> Material to process:

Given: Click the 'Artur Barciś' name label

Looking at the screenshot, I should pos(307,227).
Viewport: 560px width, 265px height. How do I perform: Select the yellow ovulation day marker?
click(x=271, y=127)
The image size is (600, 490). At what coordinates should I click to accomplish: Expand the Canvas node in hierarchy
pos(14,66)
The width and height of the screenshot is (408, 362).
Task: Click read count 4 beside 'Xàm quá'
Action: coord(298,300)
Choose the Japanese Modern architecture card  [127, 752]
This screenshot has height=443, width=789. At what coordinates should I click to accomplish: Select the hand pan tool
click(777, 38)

* * *

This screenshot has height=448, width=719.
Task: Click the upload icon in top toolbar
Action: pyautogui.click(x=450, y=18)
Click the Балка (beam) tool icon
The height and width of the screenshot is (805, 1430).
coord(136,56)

...

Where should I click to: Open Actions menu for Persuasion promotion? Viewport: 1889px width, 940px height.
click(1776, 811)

> To do: Please return only the lines above, starting at the line that has "The image size" and ending at the line that has "Choose the Japanese", keeping both and leaving each one unchanged.

> Answer box:
The image size is (600, 490). At what coordinates should I click to accomplish: Expand the Canvas node in hierarchy
pos(14,66)
The width and height of the screenshot is (408, 362).
Task: Click read count 4 beside 'Xàm quá'
Action: coord(298,300)
Choose the Japanese Modern architecture card  [127, 752]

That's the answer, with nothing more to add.